Operações da PF expõem crise e resistência nas instituições, aponta análise
A sucessão de operações policiais revela, ao mesmo tempo, a penetração da corrupção no Estado e a capacidade de setores institucionais de investigar e reagir. O paradoxo é discutido em análise de Marcus Melo publicada pela Folha de S.Paulo.
A profusão de operações da Polícia Federal e de denúncias envolvendo tribunais superiores, Banco Central e Tribunal de Contas da União produz sinais opostos sobre o funcionamento das instituições brasileiras, segundo Marcus Melo.
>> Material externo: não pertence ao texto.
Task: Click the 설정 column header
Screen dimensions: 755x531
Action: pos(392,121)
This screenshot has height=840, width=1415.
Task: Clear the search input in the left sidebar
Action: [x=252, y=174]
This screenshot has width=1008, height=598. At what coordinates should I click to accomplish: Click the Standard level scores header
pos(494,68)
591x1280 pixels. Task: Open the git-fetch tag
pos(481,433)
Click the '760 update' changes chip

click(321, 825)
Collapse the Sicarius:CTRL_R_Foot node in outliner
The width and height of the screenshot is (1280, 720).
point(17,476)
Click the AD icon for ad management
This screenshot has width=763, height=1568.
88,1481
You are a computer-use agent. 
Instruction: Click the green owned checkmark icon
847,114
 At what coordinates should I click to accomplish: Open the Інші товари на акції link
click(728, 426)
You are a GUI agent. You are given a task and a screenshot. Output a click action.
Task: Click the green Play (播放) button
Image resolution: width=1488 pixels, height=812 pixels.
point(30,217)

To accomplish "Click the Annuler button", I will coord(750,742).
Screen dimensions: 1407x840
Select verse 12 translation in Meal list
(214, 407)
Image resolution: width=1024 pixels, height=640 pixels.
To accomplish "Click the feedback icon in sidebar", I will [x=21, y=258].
De um lado, os casos indicam que a criminalidade organizada e a corrupção teriam alcançado órgãos que deveriam controlá-las. A análise cita os escândalos do Master e do INSS e afirma que o caso do Rio de Janeiro reúne diferentes aspectos desse entrelaçamento entre interesses públicos e privados.
De outro, as investigações mostram que ainda há setores e pessoas dispostos a revelar e enfrentar essa penetração. O texto também menciona a atuação da mídia e de jornalistas individuais, além do protagonismo da Polícia Federal nesse processo.
Para Melo, uma mesma operação pode ser interpretada como evidência de degradação e de resistência institucional: ela expõe o crime e, simultaneamente, a existência de quem o investiga. O autor também aponta o temor de que o controle da PF concentre poder excessivo e questiona até quando a instituição permanecerá independente.
A análise afirma que a polarização política influencia a leitura dos fatos. Enquanto a oposição destaca a extensão da corrupção e a relaciona ao governo, governistas ressaltam a autonomia da PF e apresentam as operações como prova de que as instituições funcionam. O texto conclui que a corrupção revelada pelas investigações também representa uma mudança qualitativa, com a penetração de corrupção em setores antes não atingidos.